I've been playing with the graph database Neo4J to investigate aspects of the classification of taxa in GBIF's backbone classification. Neo4J is a graph database, and a number of people in biodiversity informatics have been playing with it. Nicky Nicolson at Kew has a nice presentation using graph databases to handle names Building a names backbone, and the Open Tree of Life project use it in their tree machine.
One of the striking things about Neo4J is how much effort has gone in to making it easy to play with. In particular, you can create GraphGists, which are simple text documents that are transformed into interactive graphs that you can query. This is fun, and I think it's also a great lesson in how to publicise a technology (compare this with RDF and SPARQL, which is in no way fun to work with).
I created some GraphGists that explore various problems with the current GBIF taxonomy. The goal is to find ways to quickly test the classifications for logical errors, and wherever possible I want to use just the information in the GBIF classification itself.
The first example is a version of the "papaya plots" that I played with in an earlier post (see also an unfinished manuscript Taxonomy as impediment: synonymy and its impact on the Global Biodiversity Information Facility's database). For various reasons, GBIF has ended up with the same species occuring more that once in its backbone classification, usually because none of its source databases has enough information on synonymy to prevent this happening.
As an example, I've grabbed the classification for the bat family Molossidae, converted it to a Neo4J graph, and then tested for the existence of species in different genera that have the same specific epithet. This is a useful (but not foolproof test) of whether there are undetected synonyms, especially if the generic placement of a set of species has been in flux (this is certainly true for these bats). If you visit the gist you will see a list of species that are potential synonyms.

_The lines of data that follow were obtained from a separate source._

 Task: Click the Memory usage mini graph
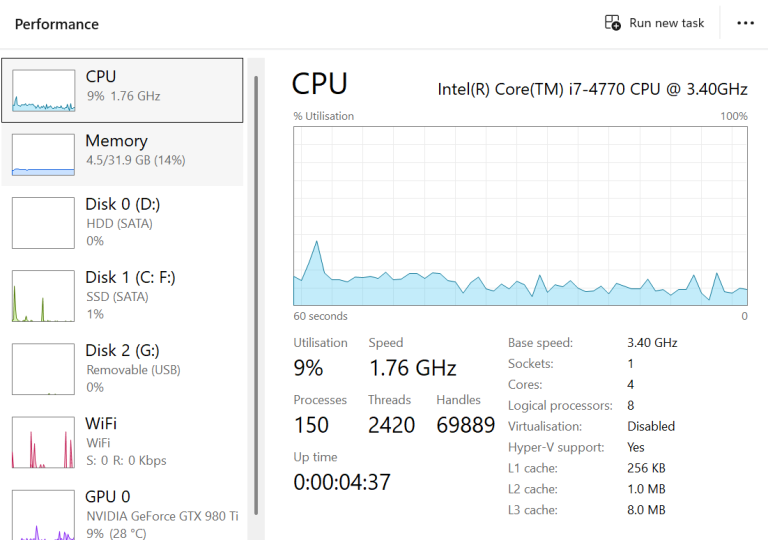43,154
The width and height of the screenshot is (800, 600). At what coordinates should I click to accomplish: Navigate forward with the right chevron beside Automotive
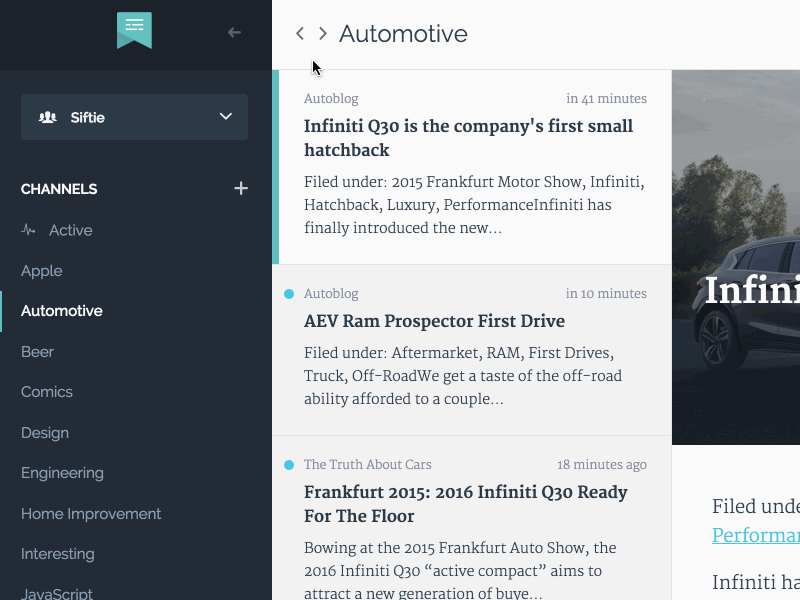[322, 33]
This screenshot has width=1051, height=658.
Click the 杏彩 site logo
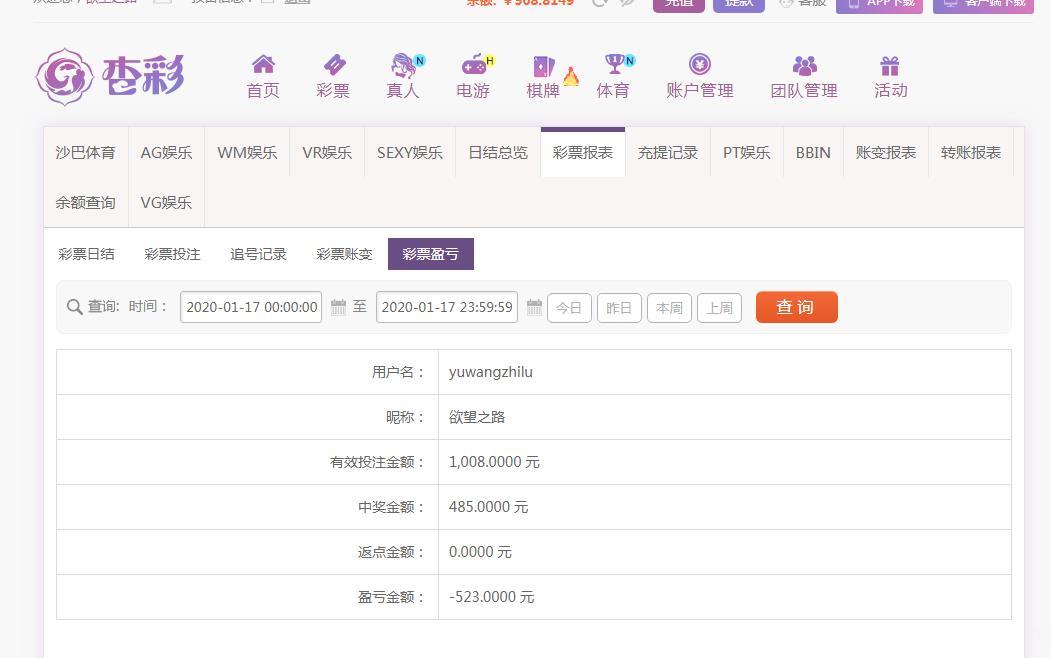click(110, 76)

A related test catches cases where one classification treats a taxon as a subspecies whereas another treats it as a full species, and GBIF has ended up with both interpretations in the same classification (e.g., the butterfly species Heliopyrgus margarita and the subspecies Heliopyrgus domicella margarita).
Another GraphGist tests that the genus name for a species matches the genus it is assigned too. This seems obvious (the species Homo sapiens belongs in the genus Homo) but there are cases where GBIF's classification fails this test, such as the genus Forsterinaria. Typically this test fails due to problematic generic names (e.g., homonyms), incorrect spellings, etc.
The last test is slightly more pedantic, but revealing nevertheless. It relies on the convention in zoology that when you write the authorship of a species name, if the name is not in the original genus then you enclose the authorship in parentheses. For example, it's Homo sapiens Linnaeus, but Homo erectus (Dubois, 1894) because Dubois originally called this species Pithecanthropus erectus.
Because you can only move a species to a genus that has been named, it follows that if a species is described before the genus name was published, then if the species is in that newer genus the authorship must be in parentheses. For example, the lepidopteran genus Heliopyrgus was published in 1957, and includes the species willi Plötz, 1884. Since this species was described before 1957, it must have been originally placed in a different genus, and so the species name should be Heliopyrgus willi (Plötz, 1884). However, GBIF has this as Heliopyrgus willi Plötz, 1884 (no parentheses). The GraphGist tests for this, and finds several species of Heliopyrgus that are incorrectly formed. This may seem pendantic, but it has practical consequences. Anyone searching for the original description of Heliopyrgus willi Plötz, 1884 might think that they should be looking for the text string "Heliopyrgus willi" in literature from 1884, but the name didn't exist then and so the search will be fruitless.
I think there's a lot of scope for deveoping tests like these, inclusing some that m make use of external data as well. In an earlier post (A use case for RDF in taxonomy ) I mused about using RDF to perform tests like this. However Neo4J is so much easier to work with I suspect that it makes better sense to develop standard queries in it's query language (CYPHER) and use those.